The scene is Ben-Gurion Airport and I am totally concentrated on finding the right gate for my flight. Usually I just wave them off; I cannot stand anyone invading my privacy, but this time I had had enough.
“Have you asked anyone today whether he is honest? Did you ask anyone if he cheated someone today?” I snapped.
“That’s not our business!” the gentleman replied, astounded. How could I think such outlandish things? In effect, this article could stop here. Could there be a better demonstration of where the rabbis went wrong? Human relations, honesty, “Thou shall not steal” – none of these are the concerns of most rabbis. They are more worried about the externals of piety.

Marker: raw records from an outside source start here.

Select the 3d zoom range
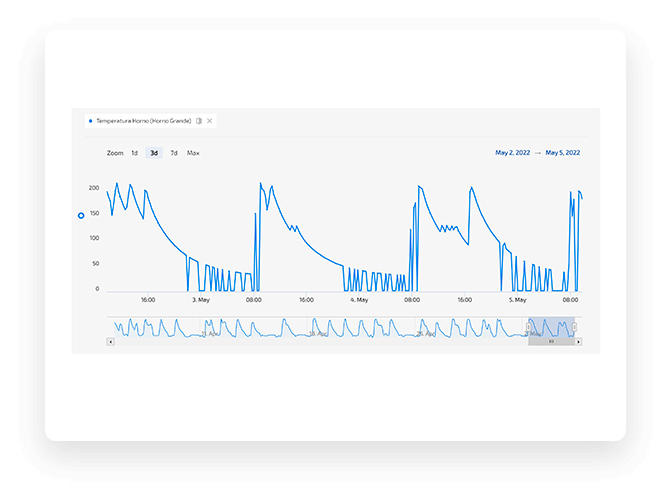pos(154,153)
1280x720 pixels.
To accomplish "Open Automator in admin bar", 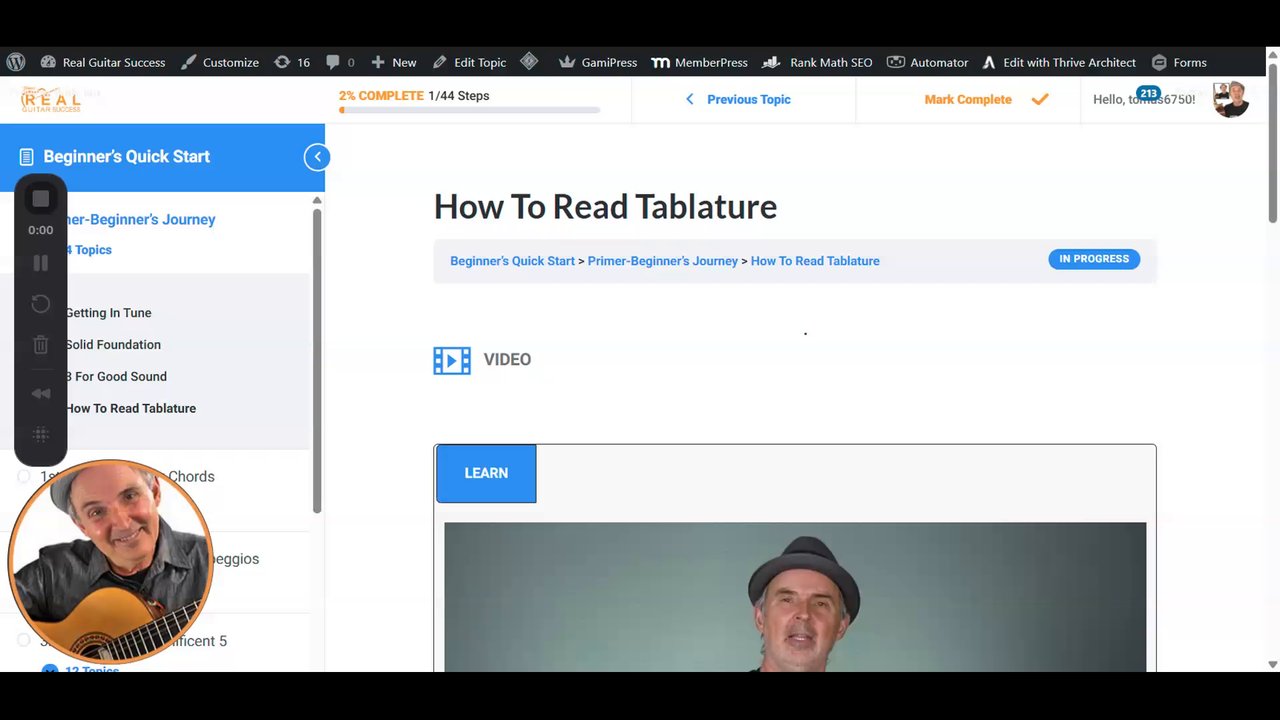I will tap(927, 62).
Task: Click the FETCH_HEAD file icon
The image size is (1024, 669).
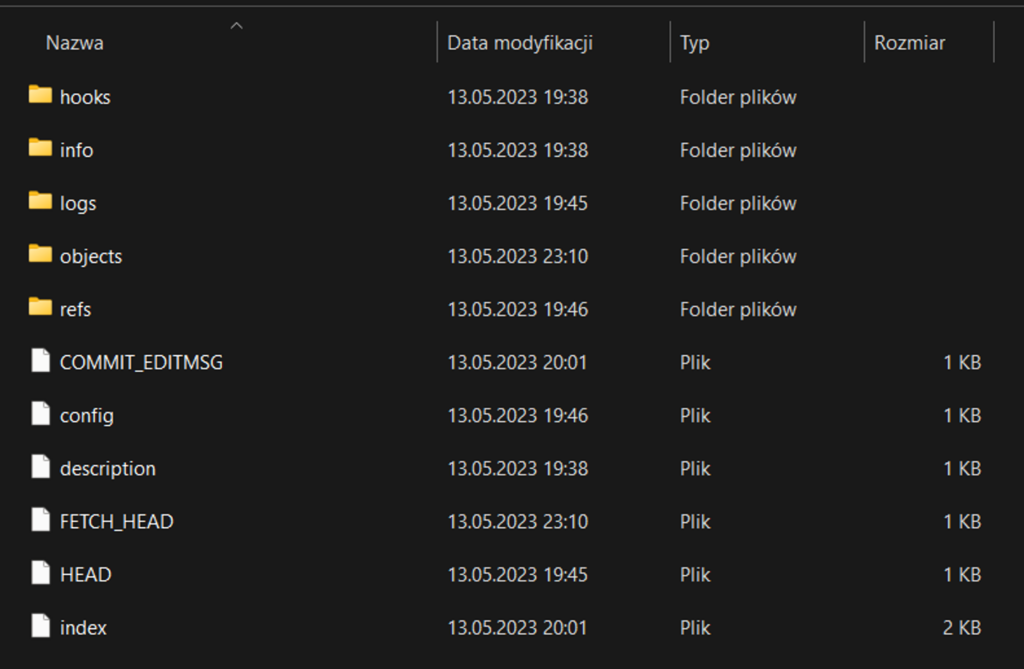Action: 40,520
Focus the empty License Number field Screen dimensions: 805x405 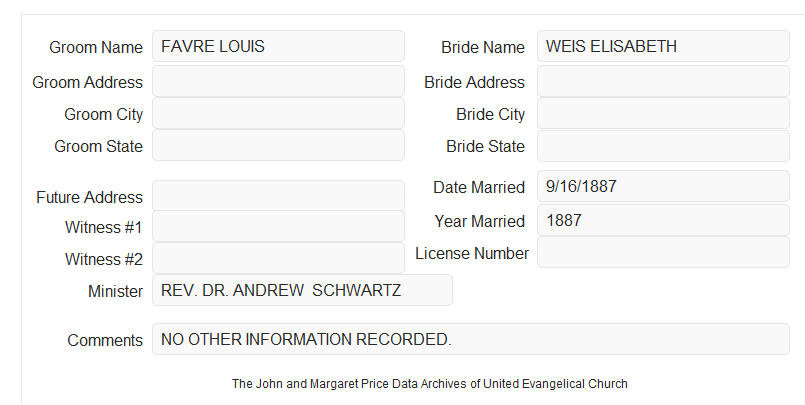click(663, 252)
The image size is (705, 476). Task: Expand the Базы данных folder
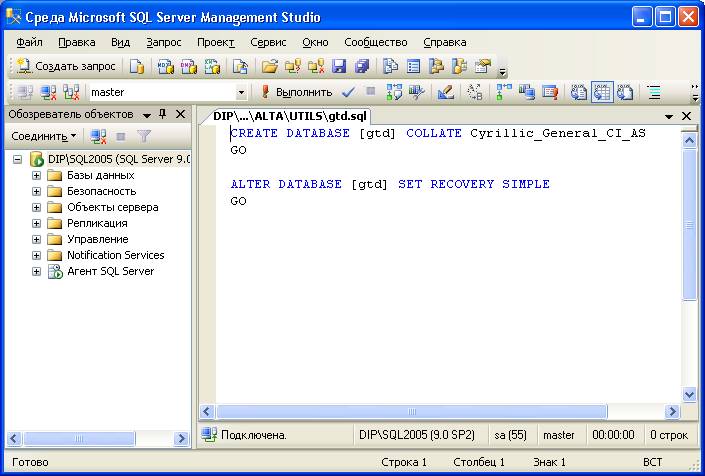click(37, 175)
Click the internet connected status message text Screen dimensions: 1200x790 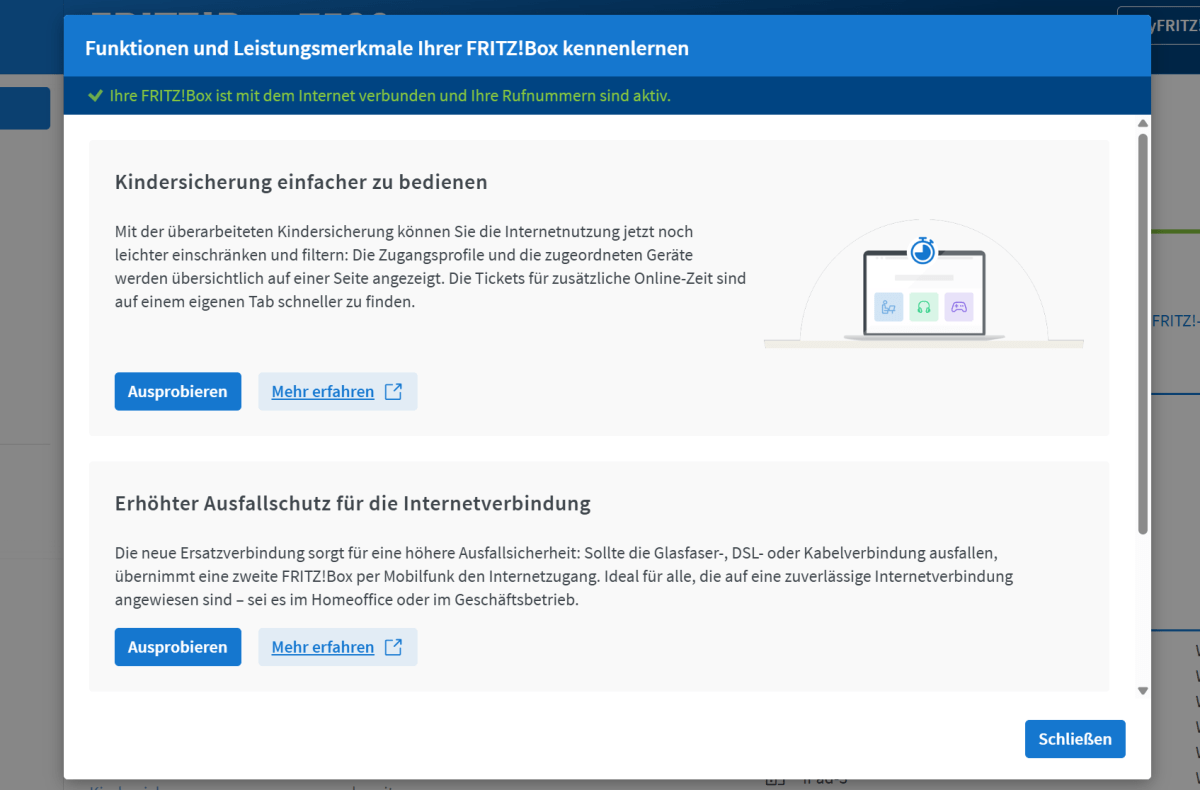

Or, they worry about the negatives of Judaism: What you must not do! The greatest revolution in human history is Shabbat. Too often it is treated by the rabbis as series of “Do Nots.” In defining “work,” the rabbis can make an issue of how to remove a fly from the soup on Shabbat (an early Lubavitcher rebbe ethical will) or why you cannot carry an umbrella on a rainy day.
“The greatest revolution in human history?” – now that’s some claim. According to our tradition the Ten Commandments were given over three millennia ago. The Israelites at Mount Sinai are commanded to observe Shabbat; in one version the word is to “keep,” and in the other to “remember” the Shabbat, to set it off (“holy” also means to separate, to distinguish) from the six-day working week. The seventh day, no one is to work – men, women and children. No human, not even a manor maid-servant. Not even your draft animals.
• Revolution/revelation No.1: Limiting the workweek, something which was unique in its time.
• No. 2: Women as well as men are to observe equally.
• No. 3: Every level of employee is free that day: servants and what then were prevalent, slaves.
• No. 4: New Jews living in your domain (that is those who have chosen to join your people) must also not work.
• No. 5: All creatures are free that day – even your work animals.
Shabbat is the day made for rest and “refreshing the soul.” On that day no creature, animal or human, belongs to another human. That day is an imitation of the Divine: Just as in the creation story the Creator rested, so all creatures should rest. As Rabbi Abraham Joshua Heschel taught, Shabbat belongs in the realm of time, and not in the realm of space.
It is the day when we belong to ourselves, and to no one else. It is a day to spend with family, a day of learning, alone or with other family members, a day when we are restored to our ultimate humanity and innate divinity.
The historical impact made by the revolution of Shabbat stems from its basic lesson in the equality of all humans, or even of all living creatures. In this sense, it is the origin of every theory of liberty and equality, predating by millennia the American Revolution of 1776 and the French Revolution a decade later.
In short: Shabbat is the mother of all human equality and of respect for the Other, even for animals.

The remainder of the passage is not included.